■ **What is asked**
Present everything from the line containing "Click the Adicionar button" down to the line containing "pos(724,589)" as a Markdown table with the columns Row and Line, numbering each line and leaving out blank ones.

--- start of Material shown ---

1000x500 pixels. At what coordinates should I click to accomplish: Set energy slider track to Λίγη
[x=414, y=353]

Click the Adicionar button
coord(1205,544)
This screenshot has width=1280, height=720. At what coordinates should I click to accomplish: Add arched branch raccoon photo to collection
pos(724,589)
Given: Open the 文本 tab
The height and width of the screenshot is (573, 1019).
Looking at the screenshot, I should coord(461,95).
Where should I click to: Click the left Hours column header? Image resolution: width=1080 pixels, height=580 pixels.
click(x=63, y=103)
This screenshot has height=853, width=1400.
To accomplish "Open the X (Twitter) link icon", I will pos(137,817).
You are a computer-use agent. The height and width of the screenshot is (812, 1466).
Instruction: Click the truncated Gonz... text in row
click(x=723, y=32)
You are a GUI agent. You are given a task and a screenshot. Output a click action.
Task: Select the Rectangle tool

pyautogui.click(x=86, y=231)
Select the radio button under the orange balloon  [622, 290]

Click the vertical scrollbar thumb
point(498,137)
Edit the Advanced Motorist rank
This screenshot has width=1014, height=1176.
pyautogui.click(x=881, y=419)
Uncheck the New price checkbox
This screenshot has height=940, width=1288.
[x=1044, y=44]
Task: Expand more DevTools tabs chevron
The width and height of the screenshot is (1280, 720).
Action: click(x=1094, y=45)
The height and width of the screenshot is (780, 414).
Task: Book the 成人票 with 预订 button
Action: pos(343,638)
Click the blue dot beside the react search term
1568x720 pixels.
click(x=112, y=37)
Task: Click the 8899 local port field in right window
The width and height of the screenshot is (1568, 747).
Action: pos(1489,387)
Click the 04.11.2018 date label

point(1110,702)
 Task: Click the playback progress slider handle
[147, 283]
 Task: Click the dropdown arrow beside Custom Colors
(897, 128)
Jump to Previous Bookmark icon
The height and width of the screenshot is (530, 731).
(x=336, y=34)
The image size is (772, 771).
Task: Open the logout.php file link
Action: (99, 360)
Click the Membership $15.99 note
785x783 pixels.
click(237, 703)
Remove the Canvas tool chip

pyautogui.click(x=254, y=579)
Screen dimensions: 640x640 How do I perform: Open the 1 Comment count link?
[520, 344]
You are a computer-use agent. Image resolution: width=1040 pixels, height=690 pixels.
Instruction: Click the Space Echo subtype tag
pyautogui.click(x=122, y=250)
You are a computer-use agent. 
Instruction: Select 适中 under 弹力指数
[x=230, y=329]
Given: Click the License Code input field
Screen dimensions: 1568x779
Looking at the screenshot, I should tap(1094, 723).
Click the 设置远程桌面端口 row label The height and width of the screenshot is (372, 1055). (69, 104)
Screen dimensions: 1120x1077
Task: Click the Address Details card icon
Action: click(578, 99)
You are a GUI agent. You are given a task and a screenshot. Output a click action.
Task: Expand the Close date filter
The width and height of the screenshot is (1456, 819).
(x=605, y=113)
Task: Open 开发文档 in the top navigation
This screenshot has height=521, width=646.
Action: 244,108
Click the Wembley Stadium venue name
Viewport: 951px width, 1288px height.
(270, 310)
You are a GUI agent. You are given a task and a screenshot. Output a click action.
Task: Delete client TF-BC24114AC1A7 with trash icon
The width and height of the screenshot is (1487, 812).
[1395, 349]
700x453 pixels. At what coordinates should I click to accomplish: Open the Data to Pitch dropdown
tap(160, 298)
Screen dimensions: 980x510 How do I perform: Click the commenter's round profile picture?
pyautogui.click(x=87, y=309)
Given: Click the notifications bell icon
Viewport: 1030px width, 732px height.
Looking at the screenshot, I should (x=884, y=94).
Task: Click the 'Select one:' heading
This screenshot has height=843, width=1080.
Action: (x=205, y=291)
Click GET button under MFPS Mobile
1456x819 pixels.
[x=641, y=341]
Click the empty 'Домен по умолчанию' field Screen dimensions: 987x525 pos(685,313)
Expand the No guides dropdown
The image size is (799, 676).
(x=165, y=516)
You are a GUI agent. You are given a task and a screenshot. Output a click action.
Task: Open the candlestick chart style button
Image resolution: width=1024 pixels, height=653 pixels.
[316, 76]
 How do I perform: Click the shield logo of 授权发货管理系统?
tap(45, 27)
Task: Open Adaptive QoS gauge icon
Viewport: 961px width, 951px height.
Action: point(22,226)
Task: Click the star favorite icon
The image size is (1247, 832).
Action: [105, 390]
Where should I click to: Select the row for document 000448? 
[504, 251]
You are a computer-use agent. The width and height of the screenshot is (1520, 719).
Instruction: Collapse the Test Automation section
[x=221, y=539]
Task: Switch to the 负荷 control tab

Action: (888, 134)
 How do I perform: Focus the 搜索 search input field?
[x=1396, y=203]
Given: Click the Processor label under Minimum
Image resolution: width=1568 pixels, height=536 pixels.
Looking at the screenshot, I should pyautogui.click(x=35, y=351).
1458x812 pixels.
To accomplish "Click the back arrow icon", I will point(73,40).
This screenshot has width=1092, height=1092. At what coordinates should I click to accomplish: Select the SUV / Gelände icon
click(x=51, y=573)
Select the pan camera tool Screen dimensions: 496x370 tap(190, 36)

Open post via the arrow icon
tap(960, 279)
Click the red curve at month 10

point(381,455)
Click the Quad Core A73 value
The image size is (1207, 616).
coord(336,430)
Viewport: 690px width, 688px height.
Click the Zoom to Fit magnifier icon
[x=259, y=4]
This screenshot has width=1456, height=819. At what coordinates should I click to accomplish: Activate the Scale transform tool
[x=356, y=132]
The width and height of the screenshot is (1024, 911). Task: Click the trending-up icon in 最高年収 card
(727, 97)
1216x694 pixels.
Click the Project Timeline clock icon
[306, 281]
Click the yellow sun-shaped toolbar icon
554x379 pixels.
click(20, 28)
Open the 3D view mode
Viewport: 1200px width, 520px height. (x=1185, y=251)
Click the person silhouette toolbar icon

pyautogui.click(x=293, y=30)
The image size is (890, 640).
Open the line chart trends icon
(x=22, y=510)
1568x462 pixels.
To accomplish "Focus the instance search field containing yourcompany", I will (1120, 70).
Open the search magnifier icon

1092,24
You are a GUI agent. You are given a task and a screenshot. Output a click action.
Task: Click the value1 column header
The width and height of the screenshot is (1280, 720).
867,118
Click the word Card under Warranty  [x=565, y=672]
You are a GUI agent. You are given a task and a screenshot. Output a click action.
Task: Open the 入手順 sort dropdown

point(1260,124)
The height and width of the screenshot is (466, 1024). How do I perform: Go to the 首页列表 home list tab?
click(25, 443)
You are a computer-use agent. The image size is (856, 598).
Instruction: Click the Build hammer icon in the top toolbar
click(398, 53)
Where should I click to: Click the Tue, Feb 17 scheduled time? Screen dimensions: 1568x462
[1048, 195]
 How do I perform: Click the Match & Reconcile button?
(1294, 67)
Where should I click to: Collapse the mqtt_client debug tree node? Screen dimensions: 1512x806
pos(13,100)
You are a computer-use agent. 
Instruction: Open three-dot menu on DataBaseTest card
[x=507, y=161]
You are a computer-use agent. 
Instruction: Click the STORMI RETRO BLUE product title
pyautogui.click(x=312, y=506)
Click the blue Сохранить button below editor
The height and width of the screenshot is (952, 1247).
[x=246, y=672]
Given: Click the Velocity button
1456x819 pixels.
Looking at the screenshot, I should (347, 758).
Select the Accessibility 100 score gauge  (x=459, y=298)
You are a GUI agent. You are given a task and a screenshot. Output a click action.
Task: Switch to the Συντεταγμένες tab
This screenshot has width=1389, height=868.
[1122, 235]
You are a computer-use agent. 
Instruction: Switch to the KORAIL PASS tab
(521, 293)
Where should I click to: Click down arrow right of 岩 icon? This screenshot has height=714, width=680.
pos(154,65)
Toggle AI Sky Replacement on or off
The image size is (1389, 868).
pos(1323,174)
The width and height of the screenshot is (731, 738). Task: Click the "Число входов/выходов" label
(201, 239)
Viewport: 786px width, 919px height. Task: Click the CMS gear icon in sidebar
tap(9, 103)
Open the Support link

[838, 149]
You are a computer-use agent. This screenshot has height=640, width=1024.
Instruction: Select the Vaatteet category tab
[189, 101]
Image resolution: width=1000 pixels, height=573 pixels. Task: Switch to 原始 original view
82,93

--- end of Material shown ---

■ **Exercise answer**
| Row | Line |
|---|---|
| 1 | Click the Adicionar button |
| 2 | coord(1205,544) |
| 3 | This screenshot has width=1280, height=720. At what coordinates should I click to accomplish: Add arched branch raccoon photo to collection |
| 4 | pos(724,589) |